**Nasıl yapılır:**
"Identify the location" ifadesini içeren satırdan listenin sonuna kadar olan satırları, iki uç dahil, her satır bir dize olacak biçimde bir JSON listesine dönüştürün. Boş satırları atlayın, resimleri yanıta eklemeyin.

[Bir veri kümesinden alıntılar]
######

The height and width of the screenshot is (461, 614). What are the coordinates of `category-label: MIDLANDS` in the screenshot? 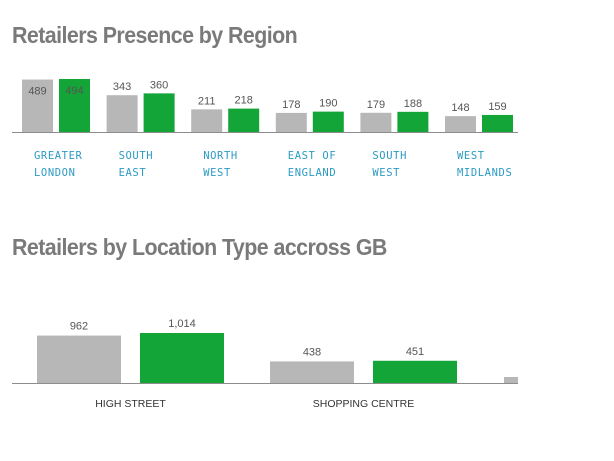 It's located at (484, 173).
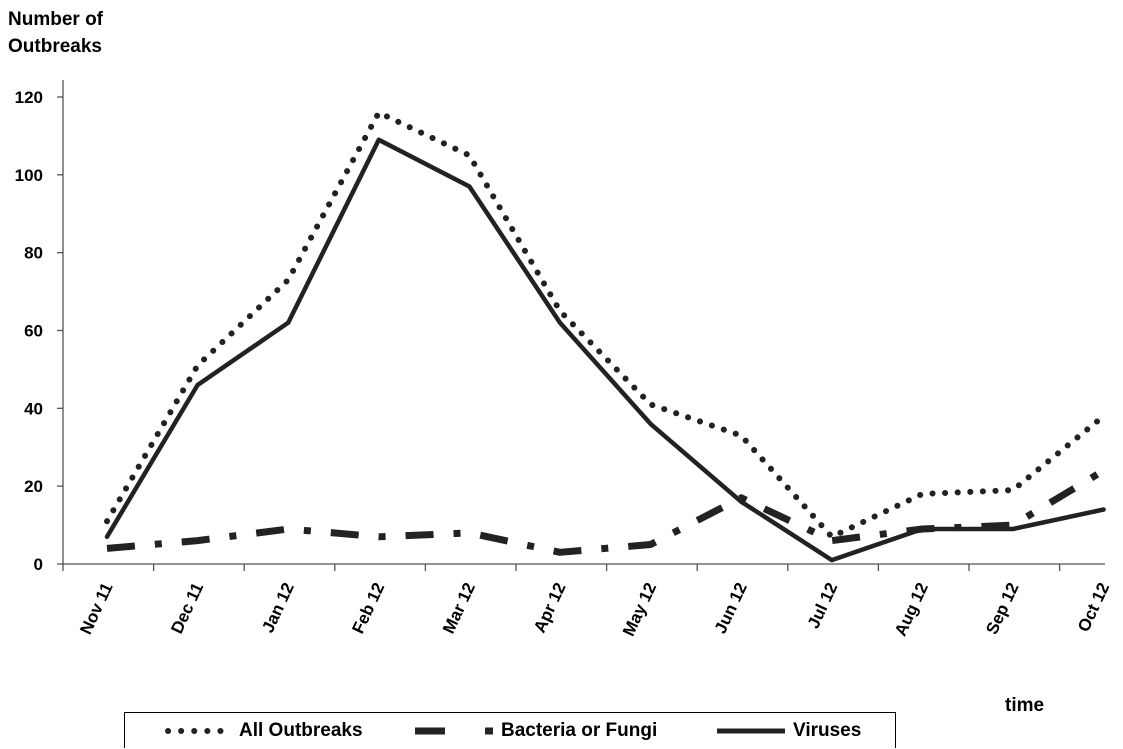 The height and width of the screenshot is (749, 1123). Describe the element at coordinates (731, 608) in the screenshot. I see `x-tick-label: Jun 12` at that location.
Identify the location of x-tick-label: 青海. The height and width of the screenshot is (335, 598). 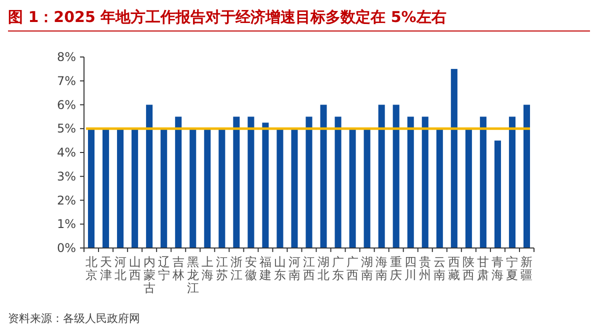
(498, 268).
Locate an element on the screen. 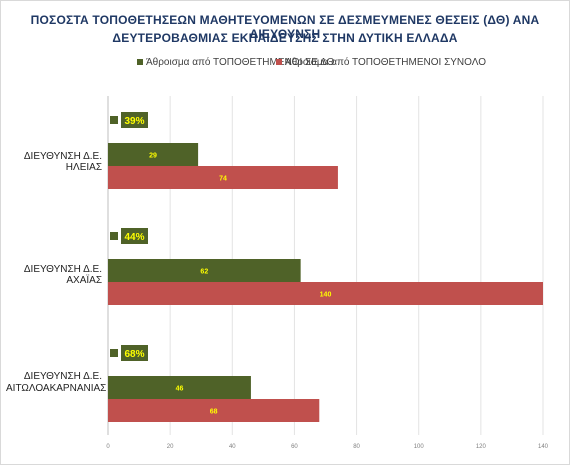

######

**Sorunun çözümü:**
[
  "Identify the location of x-tick-label: 青海. The height and width of the screenshot is (335, 598). ",
  "(498, 268).",
  "Locate an element on the screen. "
]